Как видим, все мастера ГИНХУКа были личностями своеобразными и художниками настоящими. А чему и как учил в ГИНХУКе своих студентов Малевич?
В основе его системы обучения, которая к этому времени окончательно сложилась, лежала его теория прибавочного элемента. Он проводил студентов по всей лестнице: импрессионизм, сезаннизм, кубизм, супрематизм — и предлагал каждому самому понять, что ему ближе. Супрематизм был лишь последней ступенью этой лестницы, до которой доходил не каждый, да, собственно, почти никто и не доходил. Даже среди работников его лаборатории, его любимых учеников супрематизмом занимались только Суетин и Чашник. Лепорская остановилась на стадии импрессионизма, Юдин — на кубизме. Малевич давал каждому работать так, как он хочет, чтобы понять, каковы его психофизические данные, на что он способен. Нельзя заставлять человека рисовать не так, как он может изнутри, переделывать его, считал Малевич. Художник, работающий в чуждой ему системе, рискует обессилеть и вообще не смочь работать. При этом знать надо все основные системы, и Малевич давал очень широкое образование (в отличие, например, от Филонова, который давал только то, что считал нужным). Как видим, в этом своём отношении к делу Малевич наследовал своему учителю Рербергу, который тоже ничего не навязывал, но многое давал.
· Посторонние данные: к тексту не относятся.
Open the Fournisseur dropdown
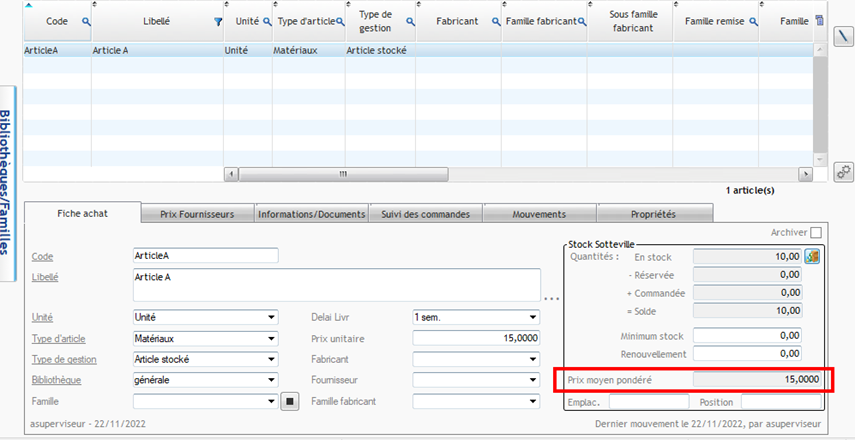Image resolution: width=855 pixels, height=440 pixels. pos(534,381)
Научное искусствоведение было развито в ГИНХУКе чрезвычайно. Малевич, например, стал делать схемы картин, где были обозначены стрелками направления, важные для композиции, и цвета. Он внёс в искусствоведение проблемный подход, то есть вместо того, чтобы обсуждать какого-либо художника в контексте его эпохи, он обсуждался в контексте цвета, или линии, или фактуры. Новым, и очень оригинальным, был научный подход Малевича к деятельности учеников. Он наваливался на них вместе с ассистентами, давал каждому по отдельной комнате в качестве «инкубатора», заводил на каждого «дело», раз в неделю навещал учеников, задавал им вопросы и поручал кому-то из ассистентов, например Лепорской, вести тщательные протоколы этих встреч. Мастерская называлась лабораторией, себя Малевич называл доктором, ставил ученикам диагнозы и выписывал рецепты. Он ставил перед мольбертом ученика кресло и начинал говорить. Говорил Малевич неконкретно, руководящих указаний не давал, не критиковал цвет и линию, не придирался к мелочам. Его больше заботили мотивации ученика, то внутреннее состояние его живописного мастерства, которое отразилось в его работе. Ученики для Малевича были единомышленниками. Он любил поговорить с ними об их работах, обсудить пространственные центры, соотношения цветов, композицию. Но прежде всего Малевич учил прислушиваться к себе. «Мы должны искать все элементы нового и их выращивать, совсем не делая из вас кубистов или супрематистов. В вас, в вашей индивидуальности мы должны отличить элемент нового ощущения. Этот неизвестный „прибавочный элемент“ мы постараемся уберечь, дать ему развиться, однако, прежде всего, мы должны убедиться, что он у вас есть», — говорил Малевич ученикам.